Update Nov 9 - Githubissues

markoprodanovic commented 4 years ago

I’ve managed to create two data tables to help us answer questions about viewership in Panopto

TABLE 1: UNIQUE VIEWERSHIP ACROSS CHUNKS

Example Output (COMM 290) => Unique Viewers: 272

Creating this table turned out to be more challenging than expected:

For the purposes of not forgetting what we did, and transparency about how we calculate this, the steps are:

make a call to the REST API for the session -> pull out the duration
use this duration to calculate the 5% chunk size (duration / 20) and break up the timeline into chunks of that size
then make a call to the SOAP API for session viewing data
Go through the data and filter down to a unique list of user ids
For each unique user, go through all of their records and calculate coverage (ie. list of tuples with start and end times that show what parts of the timeline they’ve watched) - this was the challenging part!
Once coverage is calculated, compare user’s coverage to every chunk and increase the unique_views tally if a user has watched 90% or more of that chunk (note this isn’t 90% of the /duration/ of that chunk - this is unique coverage - ie. 90% of that footage has been watched so if I watch the same 5 seconds over and over again my coverage doesn’t increase)

⚠️ Note that the date range that is shown in the data can be adjusted by narrowing the start and end time in the SOAP call. So you can answer questions like, for example, “how many students watched this video between the first and second midterm?”

I tried to play around with including dates somehow as values in the data but they didn’t really make sense to me. Even if a chunk was completed, a user could’ve watched it over multiple times/days.
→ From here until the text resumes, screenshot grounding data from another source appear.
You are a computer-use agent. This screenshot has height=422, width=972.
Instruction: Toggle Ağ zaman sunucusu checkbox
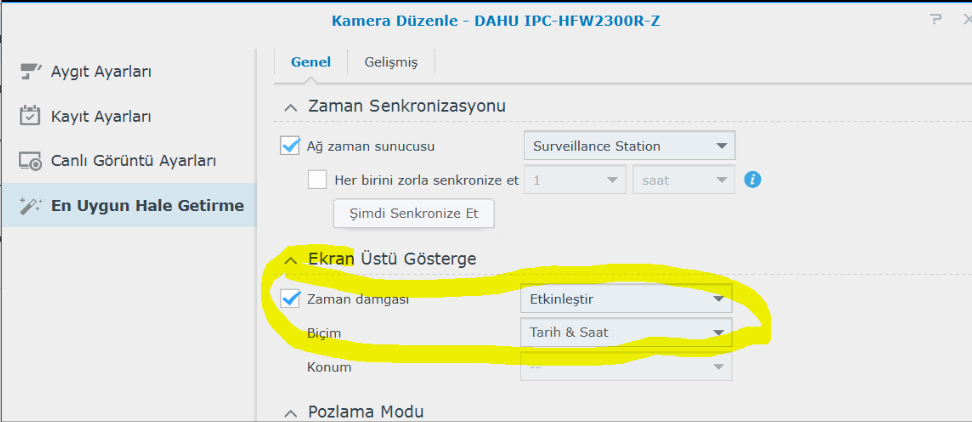pyautogui.click(x=290, y=146)
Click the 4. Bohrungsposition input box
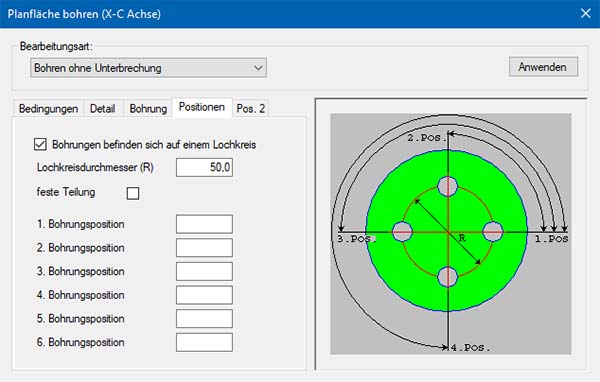This screenshot has width=600, height=382. [204, 295]
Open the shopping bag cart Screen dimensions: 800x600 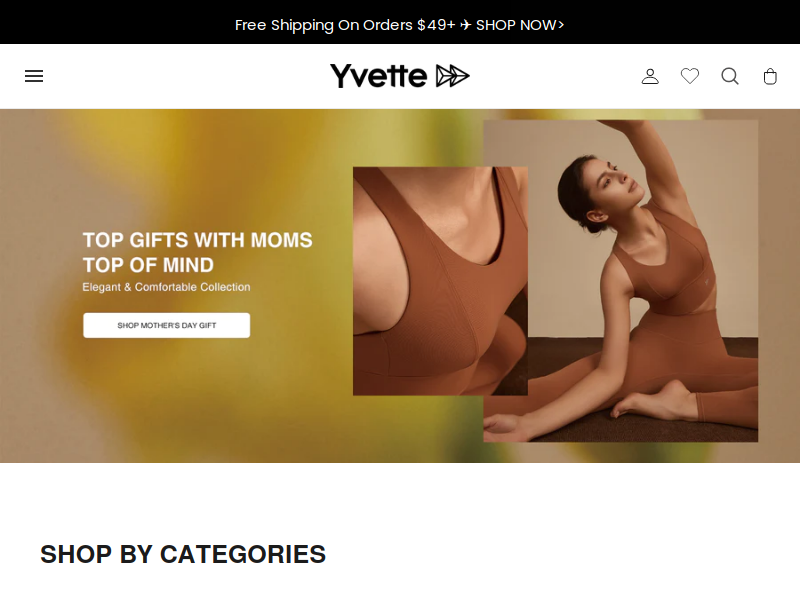[770, 76]
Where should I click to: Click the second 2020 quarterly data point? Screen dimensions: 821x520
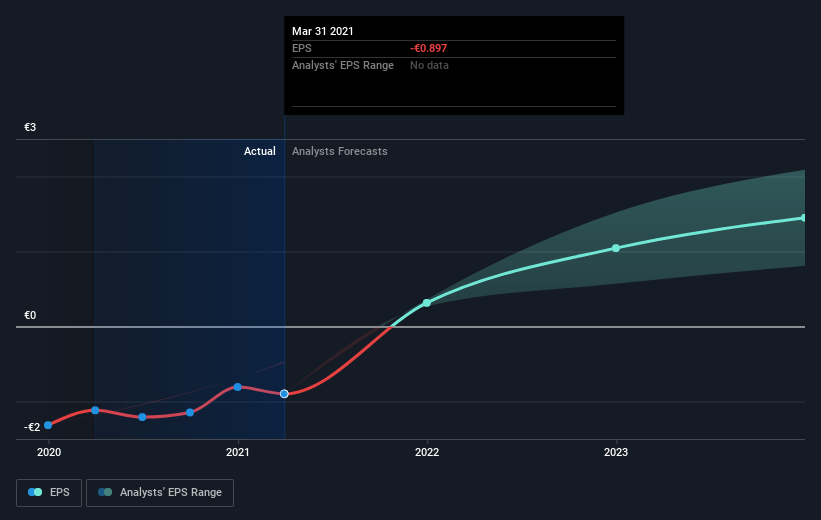[x=95, y=410]
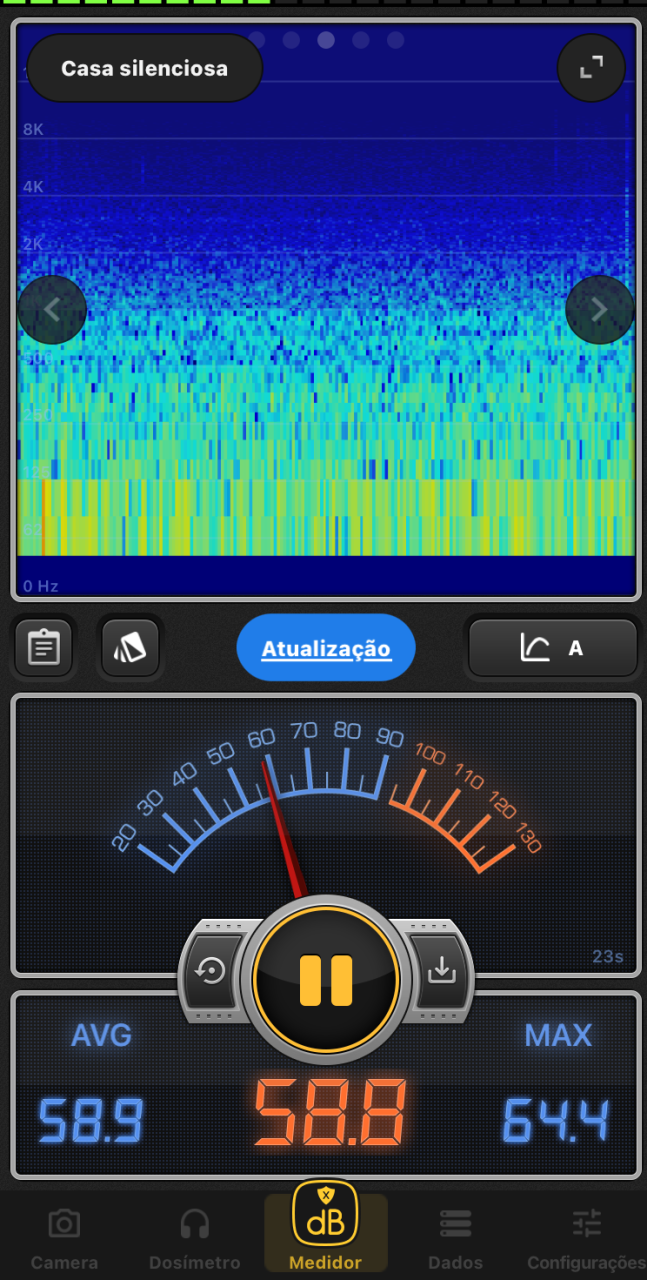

Users can also rewatch chunks, so which date counts?

when they first watched some of a given chunk?
when they first watched all of a given chunk?
the most recent time they watched a chunk?
what if a student watches 78% of a chunk one day and 5% another day and 7% another day. Which day did they watch it? 😰

To me it made the most sense to just say, we can narrow dates by adjusting the call we make so that the raw data that we begin to work with is already filtered to those dates (although I realize this could make it difficult to adjust these via parameters in Tableau )

TABLE 2: CHUNK VIEWERSHIP PER USER

every row represents a unique user
there is a column for total_view_time - which is the total amount of time spent watching the video
there is a column for each chunk - the value of which represents the TOTAL AMOUNT OF TIME spent viewing that chunk (this is no longer unique viewership but TOTAL)
from this we can total/average chunks to get a sense of
- which chunks have been watched for the most amount of time
- what is the average amount of time spent per chunk

For example, in analyzing the data above (excel)...

averages in yellow totals in green

As we can see, chunk 3 has notably higher total and average viewership than its neighbours. Also, looking at the first table shows that it has a lot of unique viewership as well

...and indeed going into the content of the video, this section is a walkthrough of a problem solution - so it makes sense that viewership would be more concentrated

Chunks 9-12 also look interesting - in context of the video it's yet another walkthrough of a problem solution followed by a steep dropoff in chunk 13, when the walkthrough is finished, all math disappears from the slides in favour of images

Chunks 17-19 see a pretty major drop-off both in unique viewership as well as totals/averages - and in the context of the video, this is when the instructor ends their slides and the main lecture

In my limited experimenting with COMM290, I found that if a chunk has some combination of:

a higher number of unique viewers for that chunk
a higher total time a chunk has been watched
a higher average time a chunk has been watched

… it tends to be indicative of a more-engaged-with part of the video. (usually the solutions to an example problem). Pretty cool!

markoprodanovic commented 4 years ago

@alisonmyers

Putting this up here to show you how things are progressing, but also as a means of documenting.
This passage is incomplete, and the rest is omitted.